(Rows of pointing data)
::::
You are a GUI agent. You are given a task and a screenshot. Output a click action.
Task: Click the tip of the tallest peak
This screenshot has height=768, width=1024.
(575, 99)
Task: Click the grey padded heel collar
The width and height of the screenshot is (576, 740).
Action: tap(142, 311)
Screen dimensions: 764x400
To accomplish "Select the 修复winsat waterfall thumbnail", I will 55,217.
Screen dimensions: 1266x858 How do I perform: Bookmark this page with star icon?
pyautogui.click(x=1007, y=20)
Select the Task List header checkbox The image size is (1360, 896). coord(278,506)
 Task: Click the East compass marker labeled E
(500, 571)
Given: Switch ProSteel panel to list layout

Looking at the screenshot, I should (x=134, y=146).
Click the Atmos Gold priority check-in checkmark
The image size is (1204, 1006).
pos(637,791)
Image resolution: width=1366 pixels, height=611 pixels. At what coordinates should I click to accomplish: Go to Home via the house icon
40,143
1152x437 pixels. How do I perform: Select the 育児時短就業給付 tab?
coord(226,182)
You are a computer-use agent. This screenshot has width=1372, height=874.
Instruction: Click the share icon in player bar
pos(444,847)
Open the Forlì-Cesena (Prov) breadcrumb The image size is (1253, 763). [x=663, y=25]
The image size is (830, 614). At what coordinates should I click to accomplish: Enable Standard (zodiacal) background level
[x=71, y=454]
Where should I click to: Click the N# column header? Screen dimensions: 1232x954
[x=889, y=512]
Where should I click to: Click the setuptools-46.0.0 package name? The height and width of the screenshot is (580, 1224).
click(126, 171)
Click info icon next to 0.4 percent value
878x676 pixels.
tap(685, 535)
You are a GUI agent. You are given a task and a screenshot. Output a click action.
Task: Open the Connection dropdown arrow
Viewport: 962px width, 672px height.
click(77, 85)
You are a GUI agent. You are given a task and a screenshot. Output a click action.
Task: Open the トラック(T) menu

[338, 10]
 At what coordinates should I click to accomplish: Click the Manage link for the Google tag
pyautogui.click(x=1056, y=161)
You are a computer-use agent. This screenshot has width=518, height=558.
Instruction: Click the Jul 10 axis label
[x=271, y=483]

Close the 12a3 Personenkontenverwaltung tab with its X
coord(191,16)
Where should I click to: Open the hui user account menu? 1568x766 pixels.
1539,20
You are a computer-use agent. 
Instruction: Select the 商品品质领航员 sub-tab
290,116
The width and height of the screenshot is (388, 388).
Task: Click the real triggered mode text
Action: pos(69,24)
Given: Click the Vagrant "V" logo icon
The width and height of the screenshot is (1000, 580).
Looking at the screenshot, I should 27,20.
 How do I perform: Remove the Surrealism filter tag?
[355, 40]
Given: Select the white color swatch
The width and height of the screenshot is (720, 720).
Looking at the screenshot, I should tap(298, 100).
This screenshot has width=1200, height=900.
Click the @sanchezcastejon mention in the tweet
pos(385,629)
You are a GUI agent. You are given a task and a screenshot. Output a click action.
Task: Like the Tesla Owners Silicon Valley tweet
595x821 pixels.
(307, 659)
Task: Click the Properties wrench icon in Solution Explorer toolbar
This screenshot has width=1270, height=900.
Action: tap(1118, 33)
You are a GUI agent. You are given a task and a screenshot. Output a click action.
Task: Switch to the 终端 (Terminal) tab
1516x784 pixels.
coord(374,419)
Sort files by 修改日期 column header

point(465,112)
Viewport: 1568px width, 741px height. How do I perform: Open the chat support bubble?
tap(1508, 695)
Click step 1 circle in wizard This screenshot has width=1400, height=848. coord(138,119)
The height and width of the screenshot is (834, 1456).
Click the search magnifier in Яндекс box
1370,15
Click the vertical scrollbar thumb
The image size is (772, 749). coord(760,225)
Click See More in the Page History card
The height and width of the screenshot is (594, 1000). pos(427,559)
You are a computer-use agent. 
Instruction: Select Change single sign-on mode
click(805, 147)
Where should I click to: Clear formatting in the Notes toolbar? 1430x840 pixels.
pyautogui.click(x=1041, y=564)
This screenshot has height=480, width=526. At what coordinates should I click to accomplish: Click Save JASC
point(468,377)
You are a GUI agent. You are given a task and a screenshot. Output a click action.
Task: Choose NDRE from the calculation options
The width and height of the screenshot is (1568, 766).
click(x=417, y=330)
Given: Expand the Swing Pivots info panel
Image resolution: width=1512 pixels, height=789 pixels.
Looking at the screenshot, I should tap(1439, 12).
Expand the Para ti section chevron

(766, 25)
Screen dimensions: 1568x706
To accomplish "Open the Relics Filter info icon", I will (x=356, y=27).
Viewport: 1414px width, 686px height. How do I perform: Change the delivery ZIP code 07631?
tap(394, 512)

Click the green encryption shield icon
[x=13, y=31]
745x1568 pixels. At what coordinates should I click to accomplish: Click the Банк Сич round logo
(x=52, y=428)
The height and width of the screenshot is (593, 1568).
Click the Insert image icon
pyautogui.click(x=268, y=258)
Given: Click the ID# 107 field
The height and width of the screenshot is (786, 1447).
::::
Aim: Copy out the data word for word, from the line containing "This screenshot has width=1200, height=900." through the line containing "pyautogui.click(x=1041, y=564)".

In response:
This screenshot has width=1200, height=900.
Click the @sanchezcastejon mention in the tweet
pos(385,629)
You are a GUI agent. You are given a task and a screenshot. Output a click action.
Task: Like the Tesla Owners Silicon Valley tweet
595x821 pixels.
(307, 659)
Task: Click the Properties wrench icon in Solution Explorer toolbar
This screenshot has width=1270, height=900.
Action: tap(1118, 33)
You are a GUI agent. You are given a task and a screenshot. Output a click action.
Task: Switch to the 终端 (Terminal) tab
1516x784 pixels.
coord(374,419)
Sort files by 修改日期 column header

point(465,112)
Viewport: 1568px width, 741px height. How do I perform: Open the chat support bubble?
tap(1508, 695)
Click step 1 circle in wizard This screenshot has width=1400, height=848. coord(138,119)
The height and width of the screenshot is (834, 1456).
Click the search magnifier in Яндекс box
1370,15
Click the vertical scrollbar thumb
The image size is (772, 749). coord(760,225)
Click See More in the Page History card
The height and width of the screenshot is (594, 1000). pos(427,559)
You are a computer-use agent. 
Instruction: Select Change single sign-on mode
click(805, 147)
Where should I click to: Clear formatting in the Notes toolbar? 1430x840 pixels.
pyautogui.click(x=1041, y=564)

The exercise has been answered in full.